### Passage given
Here's how a Harvard PhD Candidate and a Visiting Scholar at the Federal Reserve was inspired to work in financial education by watching animated cartoons.

Most people at the US Federal Reserve would understandably be reluctant to admit that they first learned about financial markets from an animated talking bear.

Likely most did not. But I am the front end of a very different generation - late-twenty-somethings who first became aware of markets when the Internet was already in existence, and who underwent many of their early financial educational experiences online.

While many in the early 2000s wondered what would come of the kids who were spending countless hours in front of these new, interconnected computer screens, I am happy to report that my hours spent with two animated talking characters in particular - Hoofy and Boo - christened a journey into markets and finance that years later culminated in a PhD at Harvard and a Visiting Scholar position at the Federal Reserve. The New Media - and especially Hoofy and Boo - now have at least one coming-of-age success story - and without a doubt, hundreds more will emerge over the coming years as the teenagers who grew up with them leave university and enter the upper echelons of Wall Street.

### Information shown
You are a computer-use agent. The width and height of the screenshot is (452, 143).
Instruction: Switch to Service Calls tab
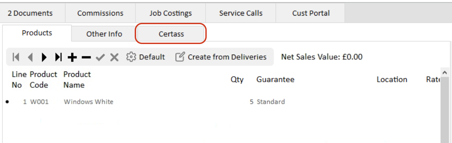coord(241,13)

### List of tasks
a – Answer the following about the passage on learning finance from cartoons, one line each:
(i) What two positions does the opening sentence say the writer held?
(ii) What are the names of the two animated characters the writer spent hours with?
(iii) How does the writer describe the age of the generation of which the writer is the front end?
b – Reproduce verbatim the part of the passage on learning finance from cartoons that begins at the words "Here's how a" and stops after the words "animated talking bear.".

### Solutions below
a –
(i) Harvard PhD Candidate and Visiting Scholar at the Federal Reserve
(ii) Hoofy and Boo
(iii) Late-twenty-somethings

b –
Here's how a Harvard PhD Candidate and a Visiting Scholar at the Federal Reserve was inspired to work in financial education by watching animated cartoons.

Most people at the US Federal Reserve would understandably be reluctant to admit that they first learned about financial markets from an animated talking bear.